EXERCISE REQUIREMENTS
Turn every line of the entries below into a numbered list, omitting the blank lines.

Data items
━━━━━━
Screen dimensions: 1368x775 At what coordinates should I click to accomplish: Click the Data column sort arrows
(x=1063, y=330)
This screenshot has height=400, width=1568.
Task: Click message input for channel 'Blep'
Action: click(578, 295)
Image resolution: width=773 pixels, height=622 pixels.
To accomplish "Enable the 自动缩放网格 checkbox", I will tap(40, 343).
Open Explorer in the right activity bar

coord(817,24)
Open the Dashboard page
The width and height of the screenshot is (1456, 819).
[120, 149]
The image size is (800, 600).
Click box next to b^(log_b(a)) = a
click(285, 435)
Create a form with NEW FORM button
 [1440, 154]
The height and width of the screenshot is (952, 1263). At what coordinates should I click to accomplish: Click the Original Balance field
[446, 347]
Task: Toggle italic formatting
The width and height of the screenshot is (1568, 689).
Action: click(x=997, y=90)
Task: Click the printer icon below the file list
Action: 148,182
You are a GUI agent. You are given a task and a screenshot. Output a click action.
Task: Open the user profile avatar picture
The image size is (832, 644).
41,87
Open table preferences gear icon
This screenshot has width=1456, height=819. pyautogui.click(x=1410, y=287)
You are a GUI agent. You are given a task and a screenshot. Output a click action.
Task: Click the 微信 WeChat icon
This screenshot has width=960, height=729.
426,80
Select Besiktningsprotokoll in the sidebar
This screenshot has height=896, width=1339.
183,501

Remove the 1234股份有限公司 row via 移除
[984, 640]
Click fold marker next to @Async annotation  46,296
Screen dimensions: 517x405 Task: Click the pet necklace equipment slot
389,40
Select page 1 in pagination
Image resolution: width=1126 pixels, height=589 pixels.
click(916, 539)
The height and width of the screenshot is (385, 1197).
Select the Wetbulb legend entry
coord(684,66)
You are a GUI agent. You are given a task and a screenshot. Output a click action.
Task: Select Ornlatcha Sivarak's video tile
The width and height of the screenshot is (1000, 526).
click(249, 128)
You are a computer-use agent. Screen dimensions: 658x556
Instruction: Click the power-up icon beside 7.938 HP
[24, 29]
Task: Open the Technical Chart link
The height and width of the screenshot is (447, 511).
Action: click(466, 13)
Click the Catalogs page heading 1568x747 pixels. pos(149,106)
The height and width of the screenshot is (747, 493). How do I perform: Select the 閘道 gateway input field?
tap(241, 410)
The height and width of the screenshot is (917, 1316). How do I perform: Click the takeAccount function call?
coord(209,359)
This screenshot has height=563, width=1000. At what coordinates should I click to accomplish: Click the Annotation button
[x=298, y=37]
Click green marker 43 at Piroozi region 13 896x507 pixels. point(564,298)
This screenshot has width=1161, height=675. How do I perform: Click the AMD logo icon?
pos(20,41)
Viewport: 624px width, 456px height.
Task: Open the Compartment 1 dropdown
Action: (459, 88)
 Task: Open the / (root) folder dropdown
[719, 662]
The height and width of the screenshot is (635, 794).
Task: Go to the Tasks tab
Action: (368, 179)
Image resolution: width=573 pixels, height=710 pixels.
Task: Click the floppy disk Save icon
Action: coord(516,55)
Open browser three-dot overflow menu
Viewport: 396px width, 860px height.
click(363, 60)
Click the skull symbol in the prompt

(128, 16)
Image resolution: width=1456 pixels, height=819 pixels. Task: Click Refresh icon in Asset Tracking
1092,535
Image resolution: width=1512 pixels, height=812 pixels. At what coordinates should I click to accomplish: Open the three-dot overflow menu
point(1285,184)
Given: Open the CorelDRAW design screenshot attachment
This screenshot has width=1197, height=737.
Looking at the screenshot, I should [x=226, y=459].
━━━━━━
EXPECTED OUTPUT
1. Screen dimensions: 1368x775 At what coordinates should I click to accomplish: Click the Data column sort arrows
2. (x=1063, y=330)
3. This screenshot has height=400, width=1568.
4. Task: Click message input for channel 'Blep'
5. Action: click(578, 295)
6. Image resolution: width=773 pixels, height=622 pixels.
7. To accomplish "Enable the 自动缩放网格 checkbox", I will tap(40, 343).
8. Open Explorer in the right activity bar
9. coord(817,24)
10. Open the Dashboard page
11. The width and height of the screenshot is (1456, 819).
12. [120, 149]
13. The image size is (800, 600).
14. Click box next to b^(log_b(a)) = a
15. click(285, 435)
16. Create a form with NEW FORM button
17.  [1440, 154]
18. The height and width of the screenshot is (952, 1263). At what coordinates should I click to accomplish: Click the Original Balance field
19. [446, 347]
20. Task: Toggle italic formatting
21. The width and height of the screenshot is (1568, 689).
22. Action: click(x=997, y=90)
23. Task: Click the printer icon below the file list
24. Action: 148,182
25. You are a GUI agent. You are given a task and a screenshot. Output a click action.
26. Task: Open the user profile avatar picture
27. The image size is (832, 644).
28. 41,87
29. Open table preferences gear icon
30. This screenshot has width=1456, height=819. pyautogui.click(x=1410, y=287)
31. You are a GUI agent. You are given a task and a screenshot. Output a click action.
32. Task: Click the 微信 WeChat icon
33. This screenshot has width=960, height=729.
34. 426,80
35. Select Besiktningsprotokoll in the sidebar
36. This screenshot has height=896, width=1339.
37. 183,501
38. Remove the 1234股份有限公司 row via 移除
39. [984, 640]
40. Click fold marker next to @Async annotation  46,296
41. Screen dimensions: 517x405 Task: Click the pet necklace equipment slot
42. 389,40
43. Select page 1 in pagination
44. Image resolution: width=1126 pixels, height=589 pixels.
45. click(916, 539)
46. The height and width of the screenshot is (385, 1197).
47. Select the Wetbulb legend entry
48. coord(684,66)
49. You are a GUI agent. You are given a task and a screenshot. Output a click action.
50. Task: Select Ornlatcha Sivarak's video tile
51. The width and height of the screenshot is (1000, 526).
52. click(249, 128)
53. You are a computer-use agent. Screen dimensions: 658x556
54. Instruction: Click the power-up icon beside 7.938 HP
55. [24, 29]
56. Task: Open the Technical Chart link
57. The height and width of the screenshot is (447, 511).
58. Action: click(466, 13)
59. Click the Catalogs page heading 1568x747 pixels. pos(149,106)
60. The height and width of the screenshot is (747, 493). How do I perform: Select the 閘道 gateway input field?
61. tap(241, 410)
62. The height and width of the screenshot is (917, 1316). How do I perform: Click the takeAccount function call?
63. coord(209,359)
64. This screenshot has height=563, width=1000. At what coordinates should I click to accomplish: Click the Annotation button
65. [x=298, y=37]
66. Click green marker 43 at Piroozi region 13 896x507 pixels. point(564,298)
67. This screenshot has width=1161, height=675. How do I perform: Click the AMD logo icon?
68. pos(20,41)
69. Viewport: 624px width, 456px height.
70. Task: Open the Compartment 1 dropdown
71. Action: (459, 88)
72.  Task: Open the / (root) folder dropdown
73. [719, 662]
74. The height and width of the screenshot is (635, 794).
75. Task: Go to the Tasks tab
76. Action: (368, 179)
77. Image resolution: width=573 pixels, height=710 pixels.
78. Task: Click the floppy disk Save icon
79. Action: coord(516,55)
80. Open browser three-dot overflow menu
81. Viewport: 396px width, 860px height.
82. click(363, 60)
83. Click the skull symbol in the prompt
84. (128, 16)
85. Image resolution: width=1456 pixels, height=819 pixels. Task: Click Refresh icon in Asset Tracking
86. 1092,535
87. Image resolution: width=1512 pixels, height=812 pixels. At what coordinates should I click to accomplish: Open the three-dot overflow menu
88. point(1285,184)
89. Given: Open the CorelDRAW design screenshot attachment
90. This screenshot has width=1197, height=737.
91. Looking at the screenshot, I should [x=226, y=459].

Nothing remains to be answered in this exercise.